Thanks for the response. But I'm definitely calling close() on the old
reader and opening a new one (not using reopen). Also, to simplify the
analysis, I did my test with a single-threaded requester to eliminate any
concurrency issues.

I'm doing:
sSearcher.close(); // this actually seems to be a no-op
IndexReader newIndexReader = IndexReader.open(newDirectory);
sSearcher = new IndexSearcher(newIndexReader);

Btw, isn't it bad practice anyway to have an unbounded cache? Are there any
plans to replace the HashMaps used for the innerCaches with an actual
size-bounded cache with some eviction policy (perhaps EhCache or something)

Thanks again,

On Mon, Dec 7, 2009 at 4:37 PM, Erick Erickson wrote:

What this sounds like is that you're not really closing your
readers even though you think you are. Sorting indeed uses up
significant memory when it populates internal caches and keeps
it around for later use (which is one of the reasons that warming
queries matter). But if you really do close the reader, I'm pretty
sure the memory should be GC-able.

One thing that trips people up is IndexReader.reopen(). If it
returns a reader different than the original, you *must* close the
old one. If you don't, the old reader is still hanging around and
memory won't be returne.... An example from the Javadocs...

IndexReader reader = ...
IndexReader new = r.reopen();
if (new != reader) {
... // reader was reopened
reader = new;

If this is irrelevant, could you post your close/open




On Mon, Dec 7, 2009 at 4:27 PM, TCK wrote:

I'm having heap memory issues when I do lucene queries involving sorting by
a string field. Such queries seem to load a lot of data in to the heap.
Moreover lucene seems to hold on to references to this data even after the
index reader has been closed and a full GC has been run. Some of the
consequences of this are that in my generational heap configuration a lot
memory gets promoted to tenured space each time I close the old index
and after opening and querying using a new one, and the tenured space
eventually gets fragmented causing a lot of promotion failures resulting in
jvm hangs while the jvm does stop-the-world GCs.

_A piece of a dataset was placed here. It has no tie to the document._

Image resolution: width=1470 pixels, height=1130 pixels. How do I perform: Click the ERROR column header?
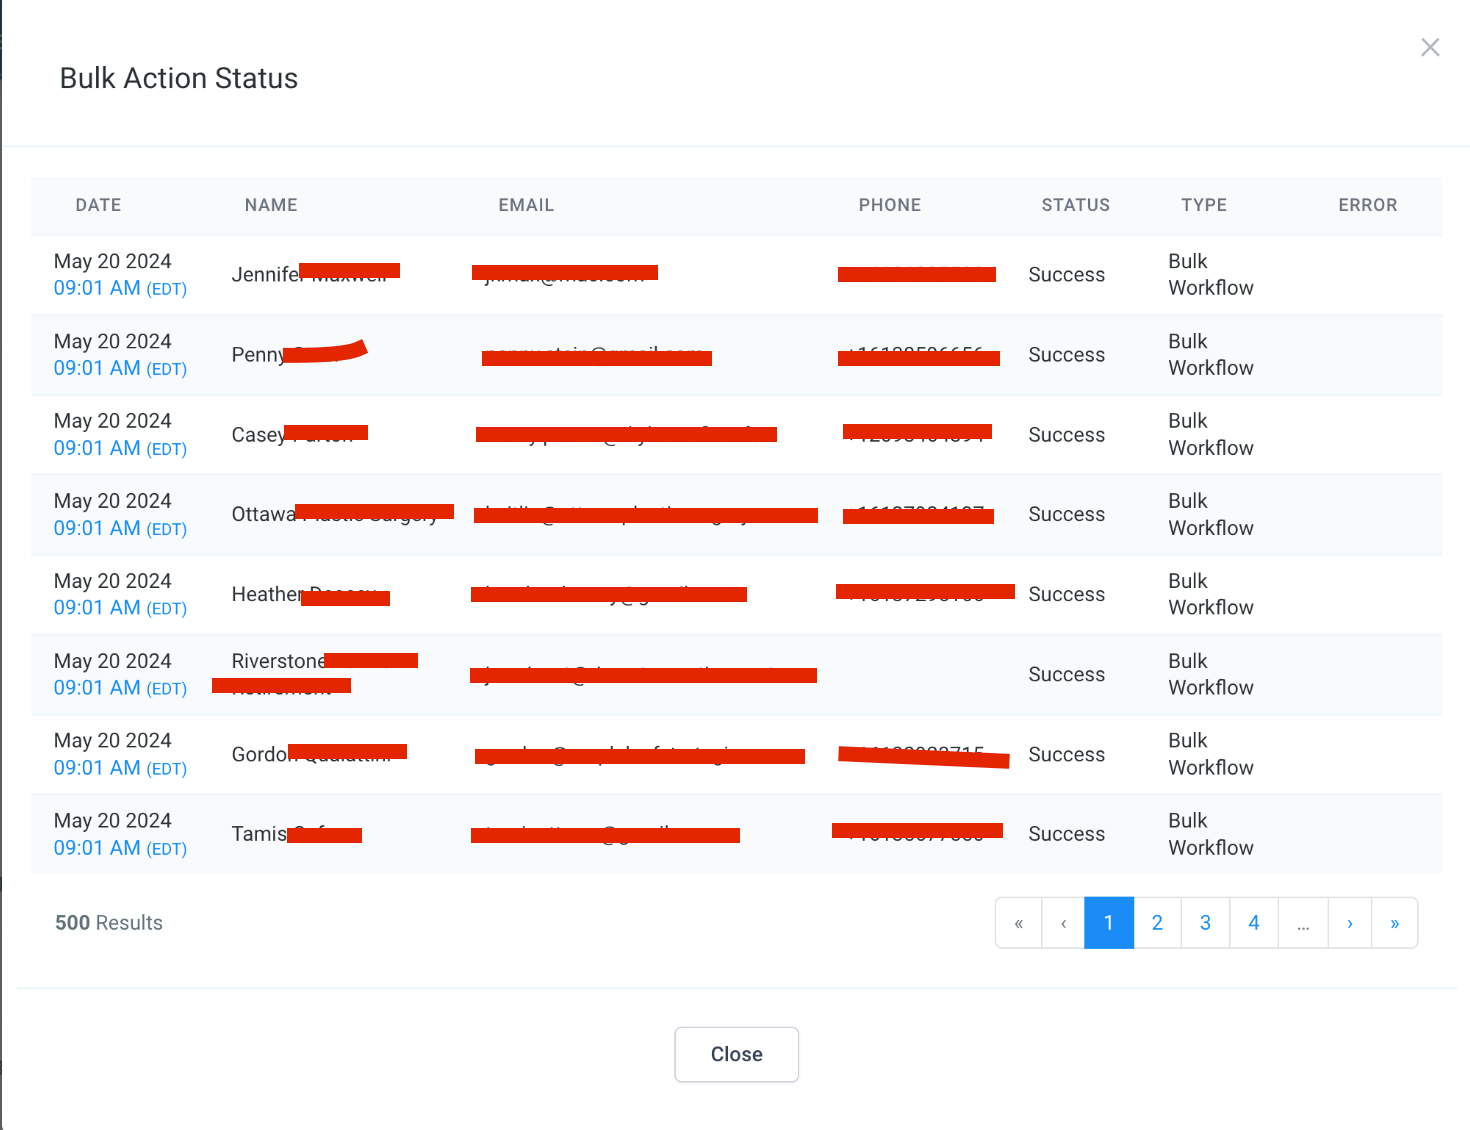point(1367,205)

Does anyone know any workarounds to avoid these memory issues when doing
such lucene queries?

My profiling showed that even after a full GC lucene is holding on to a lot
of references to field value data notably via the
FieldCacheImpl/ExtendedFieldCacheImpl. I noticed that the WeakHashMap
readerCaches are using unbounded HashMaps as the innerCaches and I used
reflection to replace these innerCaches with dummy empty HashMaps, but
I'm seeing the same behavior. I wondered if anyone has gone through these
same issues before and would offer any advice.

Thanks a lot,